Inquiétude clandestine
les étoiles sont dispersées sans ordre
poignées de graine petites ou grosses
éparpillées par une main négligente

Le mouvement est une nécessité du monde
sans quoi il ne serait qu’un machin inutile
un tel plan ne peut jamais être accompli

Blanches traînées de vapeurs jetées sans direction dans l’espace
entre elles des déserts où toute lueur se perd
incessamment des mondes croulent
sans que jamais se vide le ciel

L’univers
atteste la monotonie des états d’âme et de chair

mérite-il de durer

Où est ma Terre
laisse moi te regarder
car c’est de toi que je suis fait

L’ordre infaillible des rythmes
trahit déjà un gauchissement
les paroles ont quelque chose de confus
aux visions radieuses s’entremêlent les songes noirs

J’ai cette indifférence superbe au sort de la transitoire humanité
il y a dans cet élan de quoi ravir des aspirations plus troubles

La logique du rêve est non moins astreignante
que celle des géomètres
les assimilations biologiques
rencontrent de puissantes complicités

L’aventure intérieure pèse plus lourd
que l’expérience objective

L’être est une farce éphémère
au fond de rien où l’espace et le temps explosent
oeuvre tumultueuse du diable
divine mort rêve de pierre

Comme des étincelles dans les roseaux
transmués en substance lumineuse
nous sommes une lente rêverie végétale
où s’étirent les rameaux du désir

C’est ainsi que se consume l’univers
et cela éternellement

Jean-Pierre Luminet
La Nature des Choses
Cherche Midi. 2012

 

Préface de Jean Orizet

Depuis longtemps j’ai pour ce poète et homme de science estime et amitié. Il est, à mes yeux, une image possible de “l’honnête homme” du XX° siècle: à la fois astrophysicien à l’observatoire de Meudon, directeur de recherche au CNRS, poète, essayiste, romancier, anthologiste, graveur, dessinateur, musicien et vulgarisateur dans le meilleur sens du terme.

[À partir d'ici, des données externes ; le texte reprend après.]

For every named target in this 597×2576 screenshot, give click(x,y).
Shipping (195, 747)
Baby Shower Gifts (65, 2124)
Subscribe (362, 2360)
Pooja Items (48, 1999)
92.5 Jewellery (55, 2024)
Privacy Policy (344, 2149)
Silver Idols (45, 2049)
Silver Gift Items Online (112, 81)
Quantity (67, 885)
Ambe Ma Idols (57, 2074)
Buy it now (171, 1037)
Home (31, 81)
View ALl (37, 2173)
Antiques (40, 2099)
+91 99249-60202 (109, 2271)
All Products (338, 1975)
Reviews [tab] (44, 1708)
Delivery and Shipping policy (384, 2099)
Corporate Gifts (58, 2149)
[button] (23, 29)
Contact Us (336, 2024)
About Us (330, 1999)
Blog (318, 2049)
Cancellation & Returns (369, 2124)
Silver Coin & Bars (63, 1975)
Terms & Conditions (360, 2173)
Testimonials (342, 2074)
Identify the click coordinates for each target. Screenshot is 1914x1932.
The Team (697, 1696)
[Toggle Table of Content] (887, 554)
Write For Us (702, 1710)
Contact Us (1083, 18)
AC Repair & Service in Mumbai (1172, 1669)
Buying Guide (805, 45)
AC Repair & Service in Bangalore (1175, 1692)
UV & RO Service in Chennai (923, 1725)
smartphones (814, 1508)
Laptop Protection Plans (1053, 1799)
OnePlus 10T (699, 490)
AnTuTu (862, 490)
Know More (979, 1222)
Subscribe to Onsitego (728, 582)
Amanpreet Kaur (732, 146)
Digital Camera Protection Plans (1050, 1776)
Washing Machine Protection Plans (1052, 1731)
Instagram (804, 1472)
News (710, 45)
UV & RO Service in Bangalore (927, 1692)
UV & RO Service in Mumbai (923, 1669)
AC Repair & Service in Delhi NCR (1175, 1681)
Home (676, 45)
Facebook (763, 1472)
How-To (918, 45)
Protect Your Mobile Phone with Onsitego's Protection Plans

Il a, au propre comme au figuré, les pieds sur terre et la tête dans les étoiles. Pour Jean-Pierre Luminet, “la lumière est seule constructrice du monde” et la poésie lui est, à l’entendre, “absolument nécessaire parce que son langage spécifique  permet de parler de ce que la science ne peut pas dire : le cosmos intérieur, les profondeurs de l’âme humaine”.